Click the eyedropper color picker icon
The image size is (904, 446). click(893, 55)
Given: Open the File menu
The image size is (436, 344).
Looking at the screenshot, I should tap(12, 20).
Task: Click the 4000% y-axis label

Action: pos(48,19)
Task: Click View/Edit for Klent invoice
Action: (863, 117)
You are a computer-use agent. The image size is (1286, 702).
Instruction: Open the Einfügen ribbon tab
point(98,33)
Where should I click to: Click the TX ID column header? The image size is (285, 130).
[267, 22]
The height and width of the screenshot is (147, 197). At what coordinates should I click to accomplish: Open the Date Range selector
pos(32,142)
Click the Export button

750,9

----------

# Exercise instructions
Each line of the listing above should be output exactly.

# Written solution
Click the eyedropper color picker icon
The image size is (904, 446). click(893, 55)
Given: Open the File menu
The image size is (436, 344).
Looking at the screenshot, I should tap(12, 20).
Task: Click the 4000% y-axis label

Action: pos(48,19)
Task: Click View/Edit for Klent invoice
Action: (863, 117)
You are a computer-use agent. The image size is (1286, 702).
Instruction: Open the Einfügen ribbon tab
point(98,33)
Where should I click to: Click the TX ID column header? The image size is (285, 130).
[267, 22]
The height and width of the screenshot is (147, 197). At what coordinates should I click to accomplish: Open the Date Range selector
pos(32,142)
Click the Export button

750,9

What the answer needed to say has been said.